Even though lowering LDL levels is the main effect of taking statins, its involvement in multiple biosynthetic pathways make statins more likely to contribute to symptoms outside of the liver.

Regular monitoring with liver function testing is recommended while on statin therapy, which can be an inconvenience to some. As a part of lifestyle modification while on statins, alcohol consumption should be limited.

A possible comparable alternative

Results from a randomized trial were published in the New England Journal of Medicine (NEJM) in April 2023 and suggested another option may be available for statin-intolerant patients to reduce major cardiovascular events. These patients were at a high risk for developing CVD and were unable or unwilling to take their prescribed statin therapy. According to the study, a reduction in LDL levels using bempedoic acid reduced the risk of coronary revascularization, myocardial infarction, stroke, and death.  

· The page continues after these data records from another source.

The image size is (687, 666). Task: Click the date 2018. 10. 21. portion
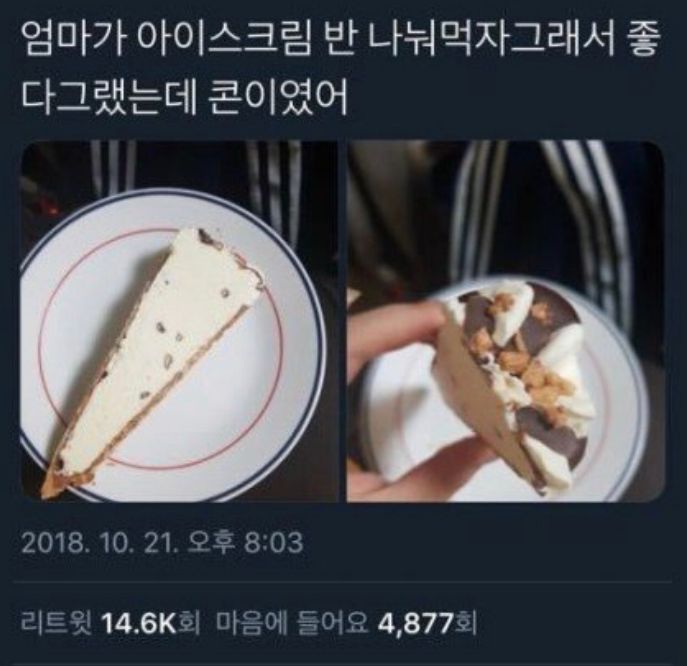[99, 543]
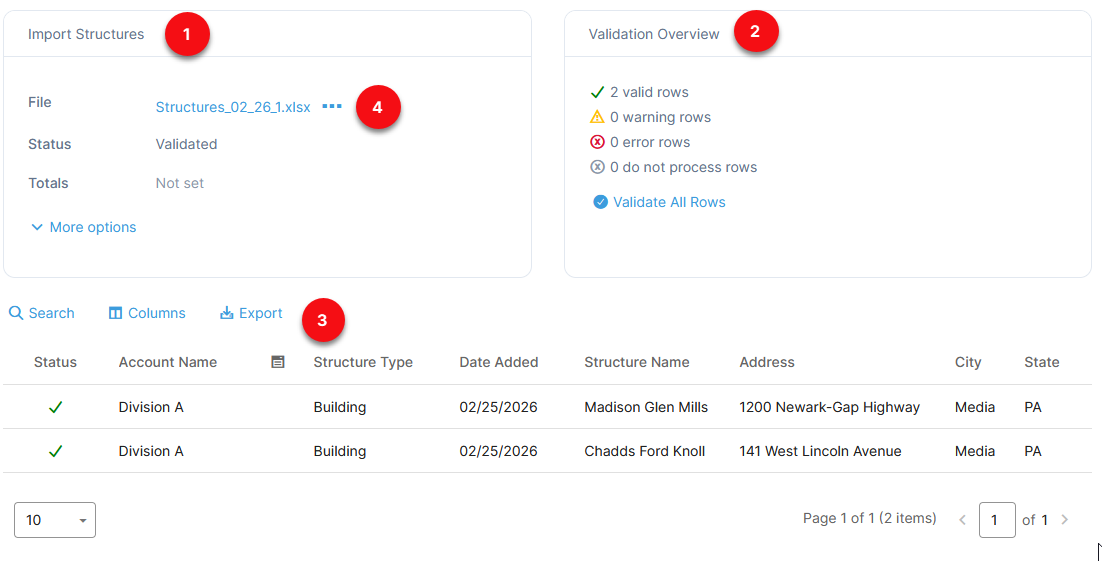The width and height of the screenshot is (1102, 561).
Task: Sort by Structure Type column header
Action: pyautogui.click(x=363, y=362)
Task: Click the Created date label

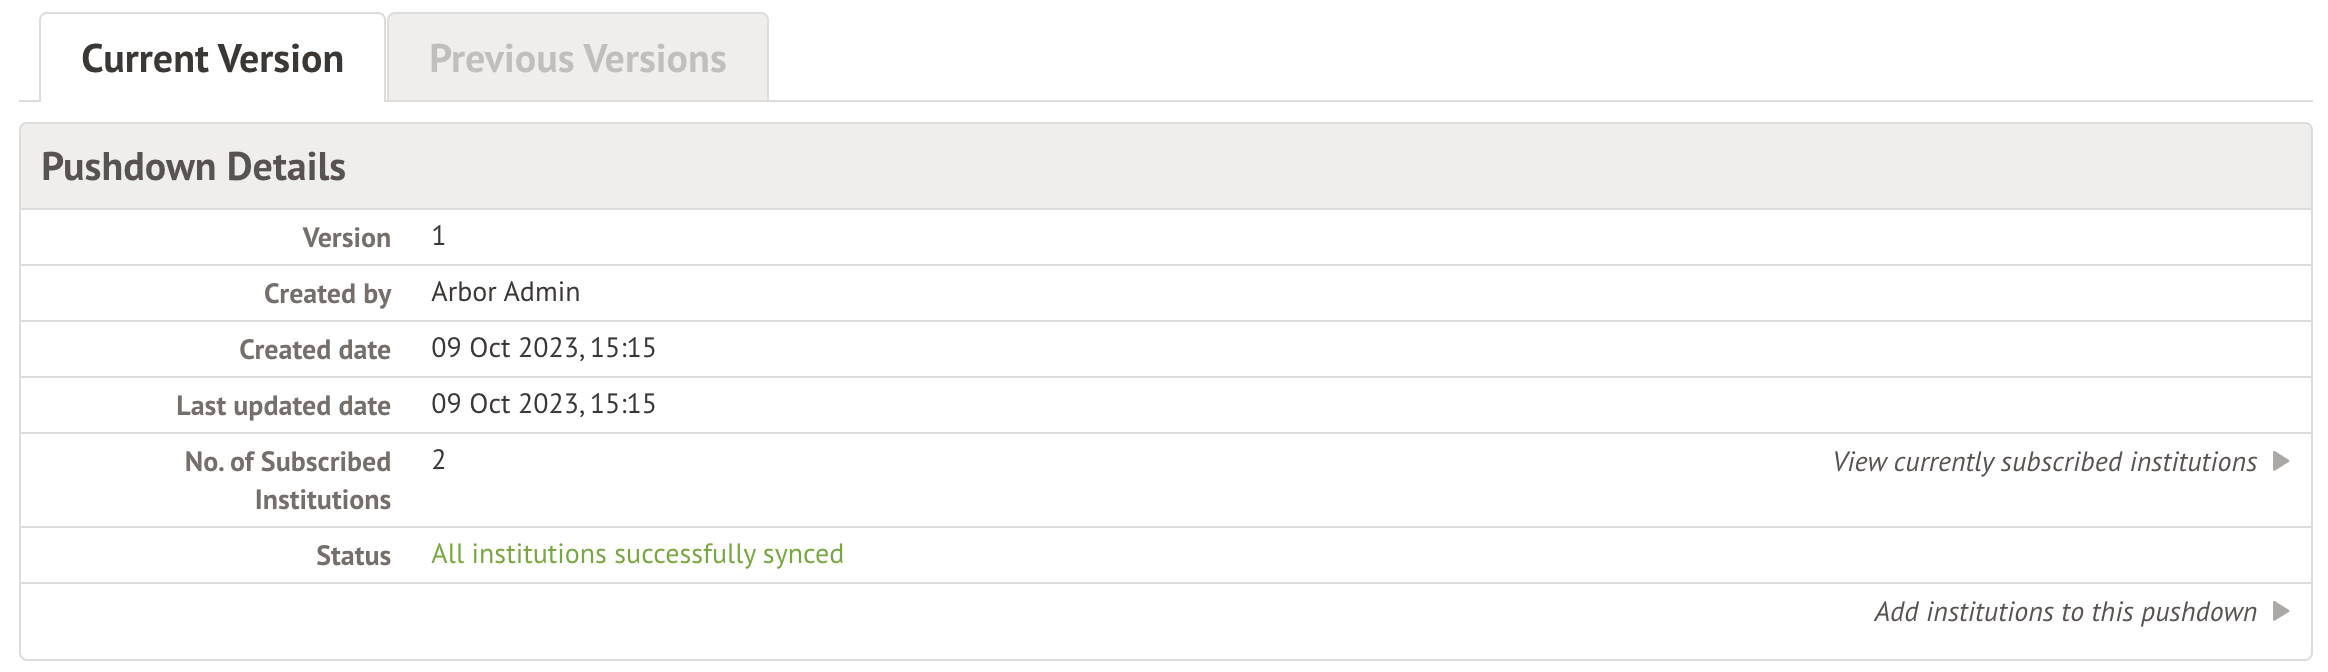Action: (x=314, y=350)
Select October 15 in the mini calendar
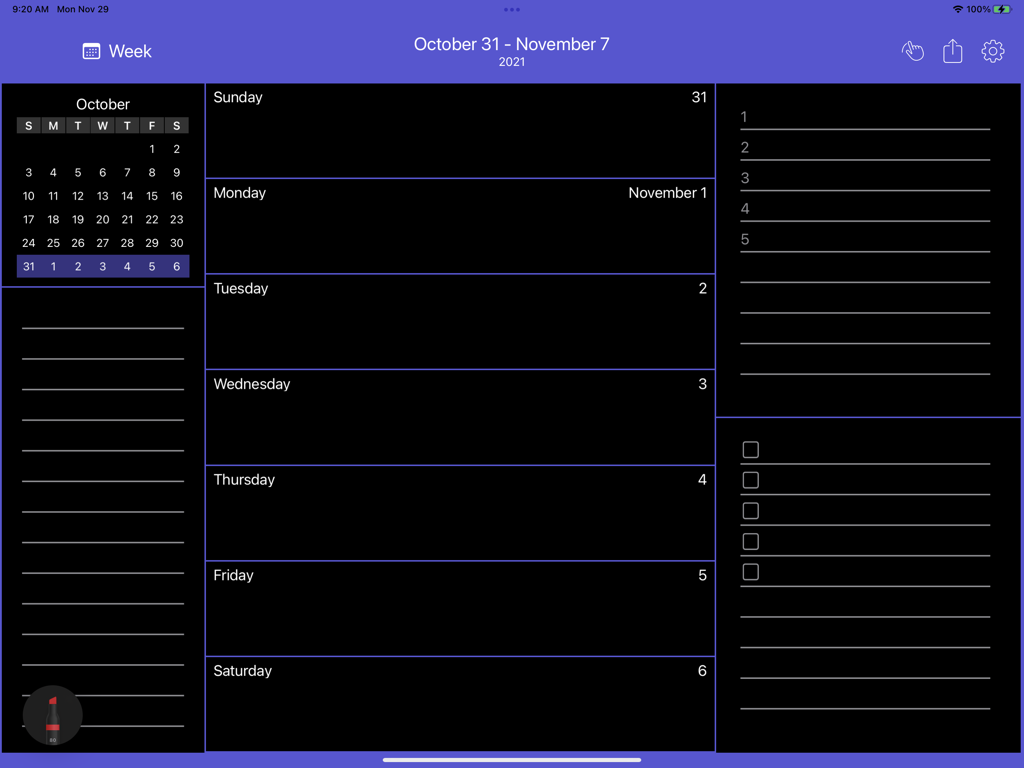Screen dimensions: 1024x768 click(151, 196)
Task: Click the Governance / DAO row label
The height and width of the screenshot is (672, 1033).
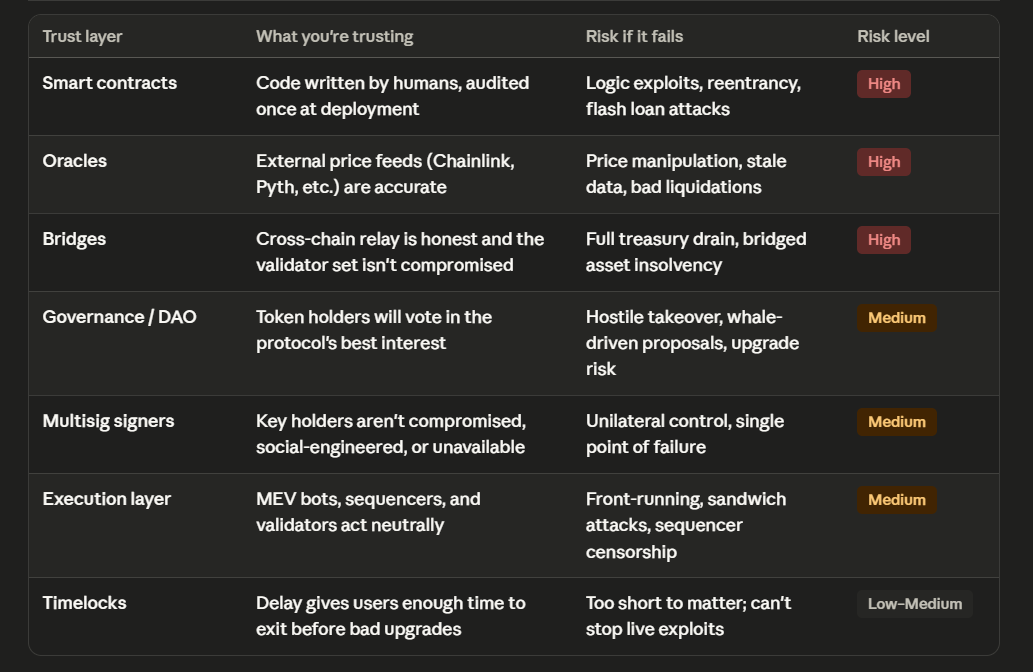Action: click(119, 317)
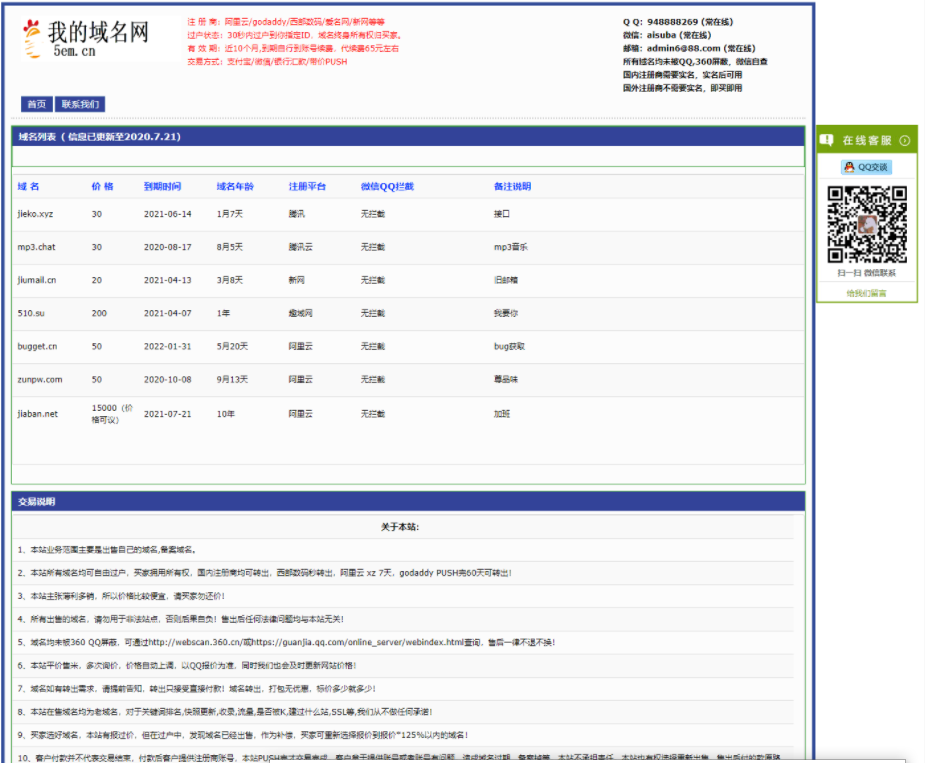Click the 微信QQ拦截 column header

coord(387,187)

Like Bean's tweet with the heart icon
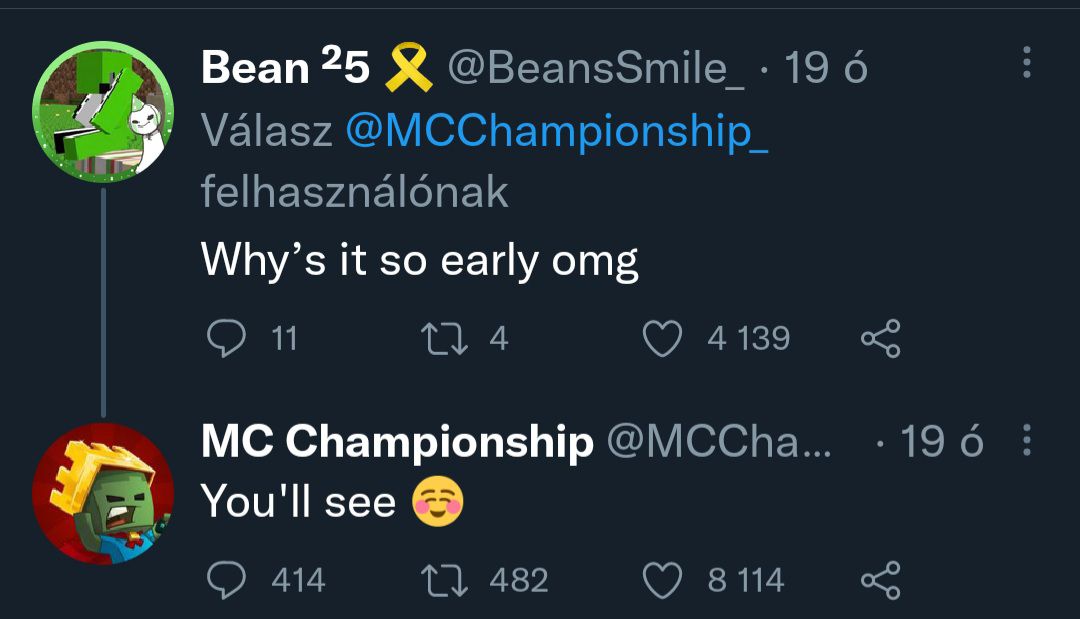[x=662, y=339]
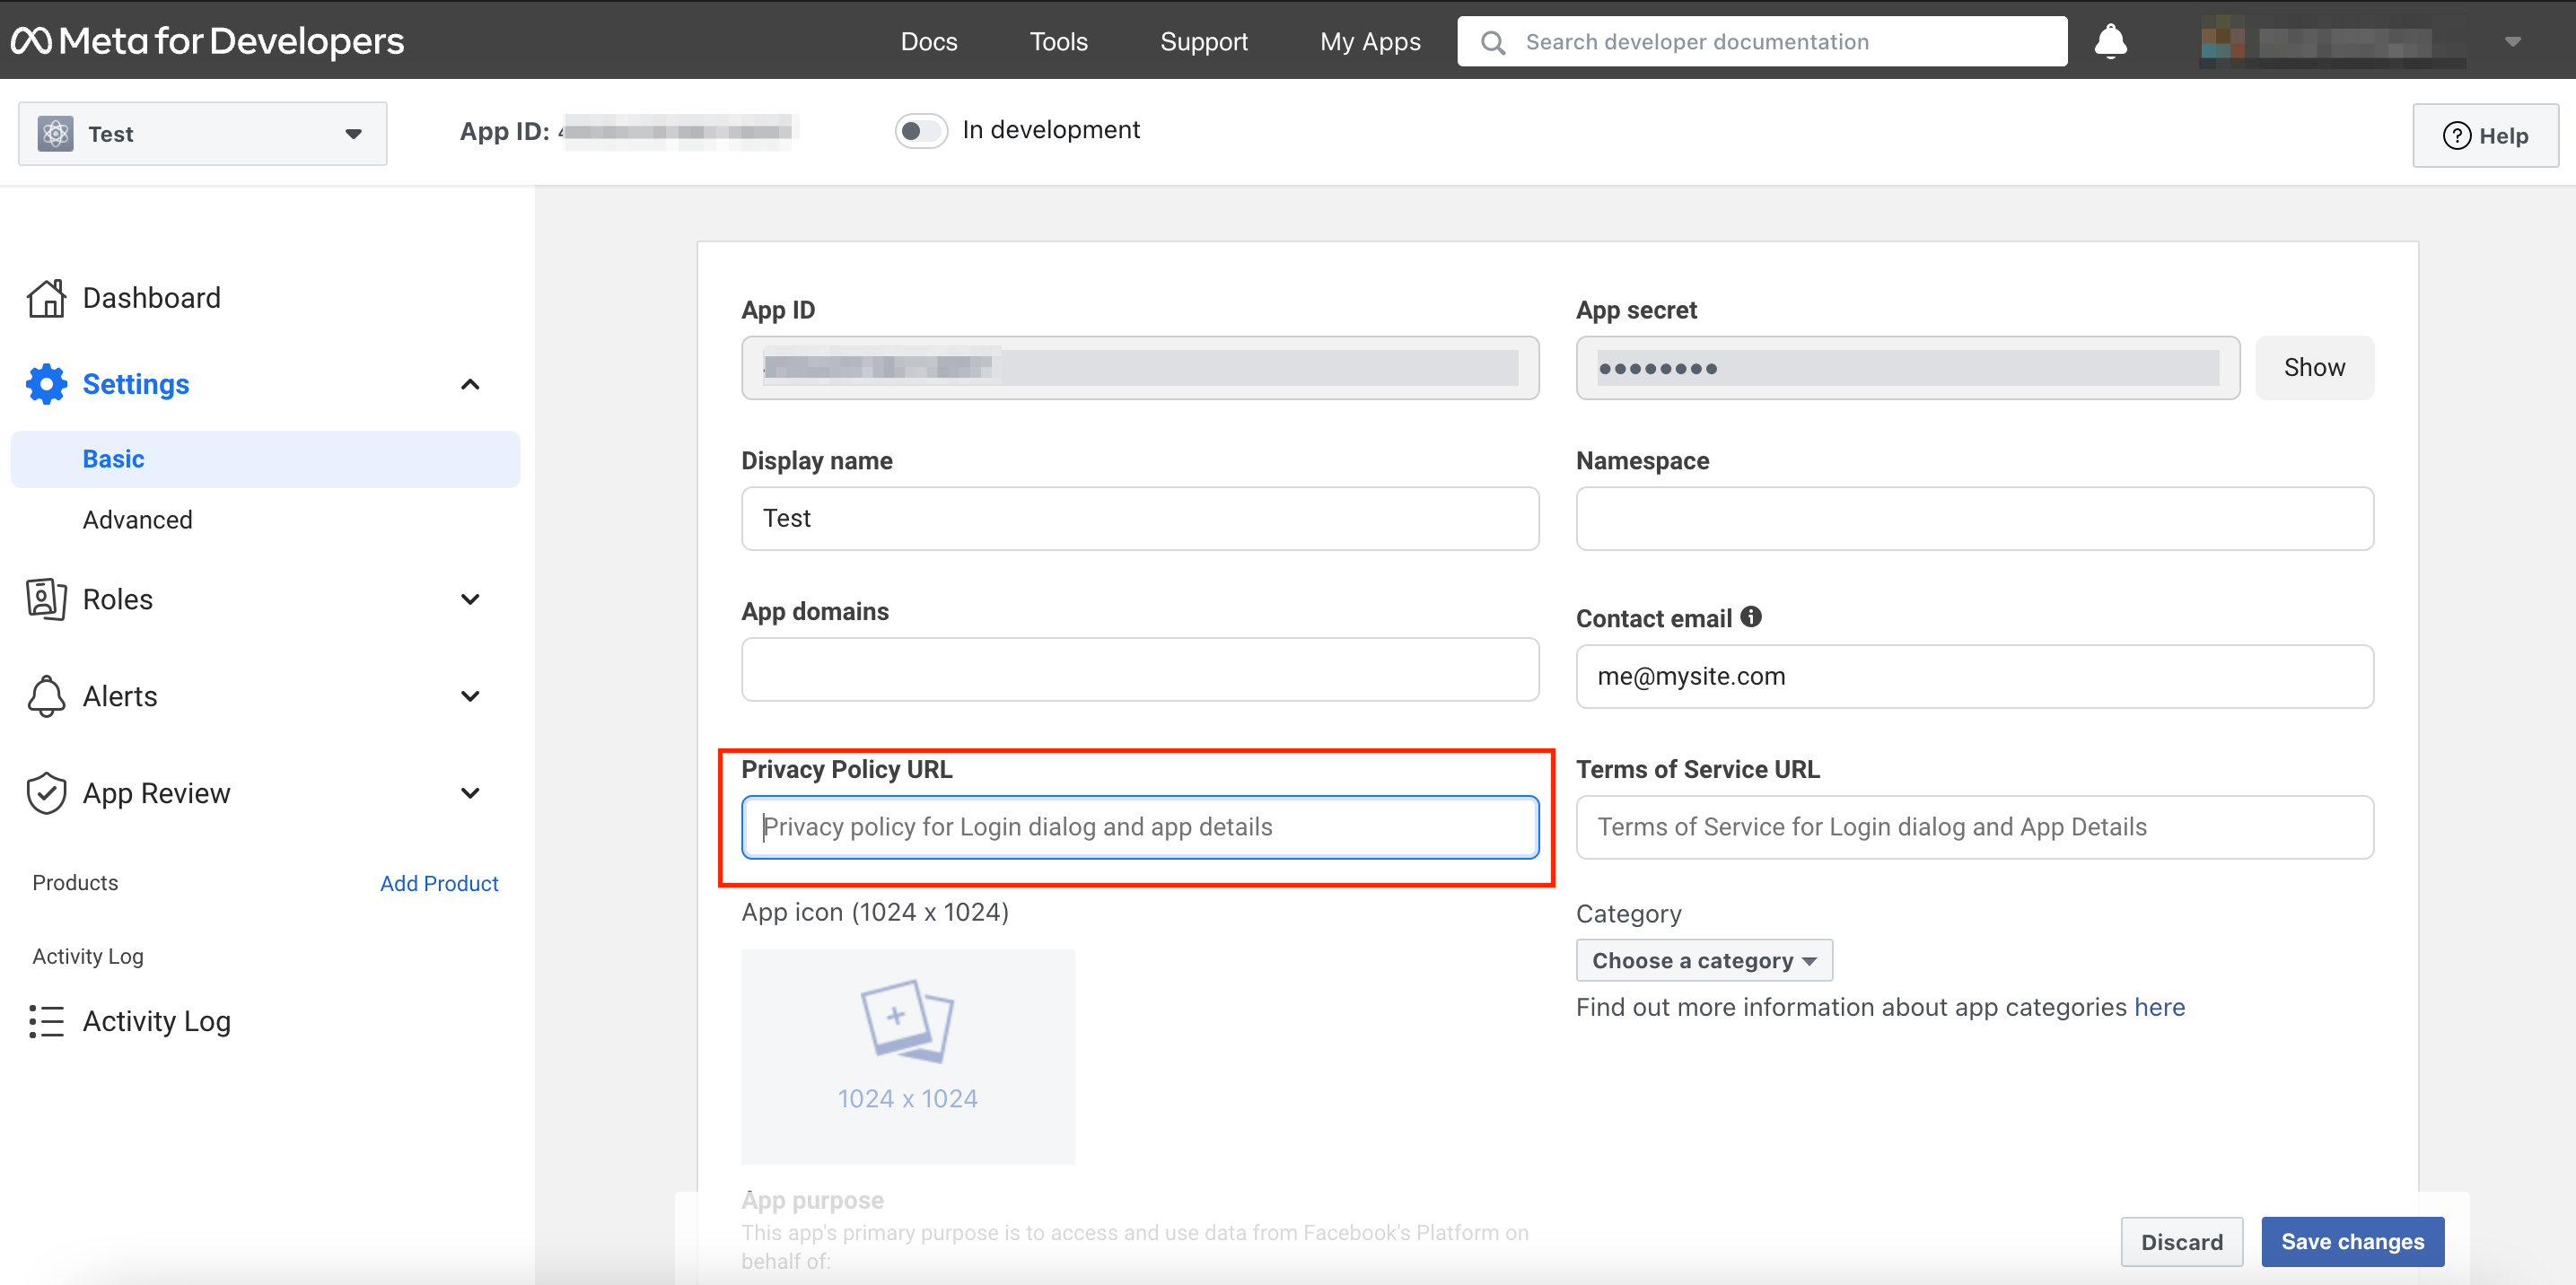
Task: Toggle the In development switch
Action: (920, 131)
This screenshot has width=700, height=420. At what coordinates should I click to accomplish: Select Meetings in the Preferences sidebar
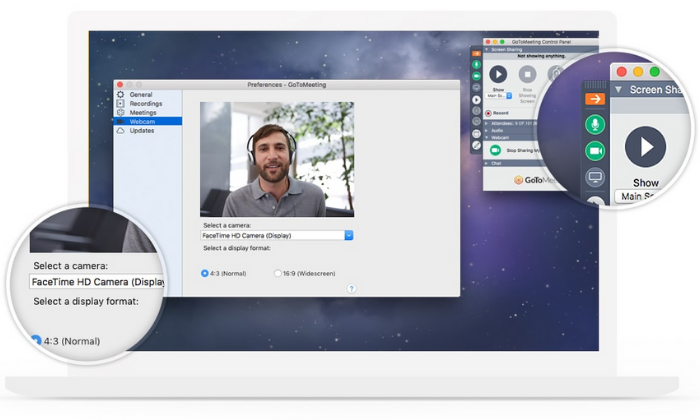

Bempedoic acid acts via adenosine triphosphate-citrate lyase (ACL) inhibition. This is a cytosolic enzyme upstream from HMG-CoA reductase and works to regulate gluconeogenesis and lipogenesis, inhibiting cholesterol biosynthesis. Unlike statins, bempedoic acid acts only in the liver and adverse effects from the study were gallstones and gout. It was approved by the FDA in 2020 and has already been shown to lower cholesterol in combination with statins. Aside from a higher price tag than statins, the overall benefits for lowering LDL are promising and thought to appeal to the population of patients previously unwilling to be treated medically.

The question now returns as to why patients are refusing statin therapy. Would a new option with the potential for fewer side effects be more appealing, or is there another reason patients are holding out? While the answers are being sorted, effective communication between healthcare providers and patients appears to be the key in helping individuals sort through their options.